More than 100 people held a vigil at an intersection where Morris’ body was found. A cousin spoke at the memorial, stating “We pray, that God speaks to us, we don’t go out with a vengeance, that we know justice will be served."
Several friends also remembered her on social media, with one writing “You’ve been that listening ear for a long time. You made me laugh every time we spoke.” Another wrote “Sequence this one hits hard you was a sweet and beautiful person and gona be truly missed I love you baby sleep pretty you’ve gain your wings.”
Tatiana Williams, Morris’ friend and the founder of local advocacy group Trans Inclusive, hopes her friend’s killer is found. She stated that “When these deaths happen and people that are working in the PD or in the community, they don't know how to advocate for us, so a lot of times these cases go cold."
Police are looking for a 2017 Jaguar F-PACE that left Morris’ body at the intersection of NW 32nd Avenue and NW 132nd Terrace. Those with information are urged to call Miami Dade Crime Stoppers at 305-471-TIPS and may remain anonymous.
More than 10,000 hate crimes in the U.S. involve a firearm each year, which equates to more than 28 each day, according to a 2020 report from HRC, Everytown for Gun Safety Support Fund, Giffords Law Center and Equality Florida titled “Remembering and Honoring Pulse: Anti-LGBTQ Bias and Guns Are Taking Lives of Countless LGBTQ People.” The report also notes a marked increase in anti-LGBTQ+ hate crimes, especially against transgender people. According to the 2017-2022 Transgender Homicide Tracker, the vast majority of confirmed homicides against transgender people have involved a gun, with Black transgender women accounting for 73% of all transgender gun homicide victims. Further, advocates saw a 43% increase in the formation of anti-LGBTQ+ hate groups in 2019.

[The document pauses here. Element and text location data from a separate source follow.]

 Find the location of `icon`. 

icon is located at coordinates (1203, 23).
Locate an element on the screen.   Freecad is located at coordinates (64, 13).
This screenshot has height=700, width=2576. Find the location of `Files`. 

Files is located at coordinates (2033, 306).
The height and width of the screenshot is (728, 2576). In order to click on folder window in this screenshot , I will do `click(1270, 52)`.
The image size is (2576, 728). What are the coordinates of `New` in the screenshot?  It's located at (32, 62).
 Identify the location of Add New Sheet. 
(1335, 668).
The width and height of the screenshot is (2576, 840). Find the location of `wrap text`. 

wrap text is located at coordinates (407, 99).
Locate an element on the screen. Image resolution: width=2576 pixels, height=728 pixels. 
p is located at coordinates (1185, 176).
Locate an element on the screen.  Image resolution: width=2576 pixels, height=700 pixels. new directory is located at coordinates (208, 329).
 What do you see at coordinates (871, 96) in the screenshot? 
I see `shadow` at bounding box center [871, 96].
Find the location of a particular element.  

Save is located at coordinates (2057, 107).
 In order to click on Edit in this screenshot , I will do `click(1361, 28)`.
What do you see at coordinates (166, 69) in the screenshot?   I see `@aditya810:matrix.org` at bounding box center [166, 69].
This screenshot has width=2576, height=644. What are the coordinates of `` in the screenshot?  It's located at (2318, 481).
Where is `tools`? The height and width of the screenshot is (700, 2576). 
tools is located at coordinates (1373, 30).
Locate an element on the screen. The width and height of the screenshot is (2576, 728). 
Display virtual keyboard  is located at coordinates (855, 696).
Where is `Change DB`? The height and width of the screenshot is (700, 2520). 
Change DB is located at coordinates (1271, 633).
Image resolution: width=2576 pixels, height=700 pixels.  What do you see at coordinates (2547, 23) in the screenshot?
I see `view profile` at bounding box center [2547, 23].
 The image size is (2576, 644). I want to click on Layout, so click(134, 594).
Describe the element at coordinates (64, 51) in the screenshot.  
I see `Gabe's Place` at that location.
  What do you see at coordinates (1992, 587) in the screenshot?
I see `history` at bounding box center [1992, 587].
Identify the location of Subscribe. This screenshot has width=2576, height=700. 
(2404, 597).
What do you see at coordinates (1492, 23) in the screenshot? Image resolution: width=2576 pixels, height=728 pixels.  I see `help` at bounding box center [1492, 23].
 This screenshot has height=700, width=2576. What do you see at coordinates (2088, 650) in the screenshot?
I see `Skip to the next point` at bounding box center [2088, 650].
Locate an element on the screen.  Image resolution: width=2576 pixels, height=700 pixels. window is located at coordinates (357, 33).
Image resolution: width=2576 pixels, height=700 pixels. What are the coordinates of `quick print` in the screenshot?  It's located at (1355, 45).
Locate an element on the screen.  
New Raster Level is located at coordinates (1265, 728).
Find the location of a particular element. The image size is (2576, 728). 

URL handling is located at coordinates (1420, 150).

At the state level, transgender and gender non-conforming people in Florida are not explicitly protected from discrimination in employment, housing, education and public spaces. Florida does not include sexual orientation and/or gender identity as a protected characteristic in its hate crimes law. Though we have recently seen some political gains that support and affirm transgender people, we have also faced unprecedented anti-LGBTQ+ attacks in the states. As of this writing, more than 300 anti-LGBTQ+ bills are under consideration in state legislatures across the country, nearly 150 of which directly target transgender people.
We must demand better from our elected officials and reject harmful anti-transgender legislation at the local, state and federal levels, while also considering every possible way to make ending this violence a reality. It is clear that fatal violence disproportionately affects transgender women of color, especially Black transgender women. The intersections of racism, transphobia, sexism, biphobia and homophobia conspire to deprive them of necessities to live and thrive, so we must all work together to cultivate acceptance, reject hate and end stigma for everyone in the trans and gender non-conforming community.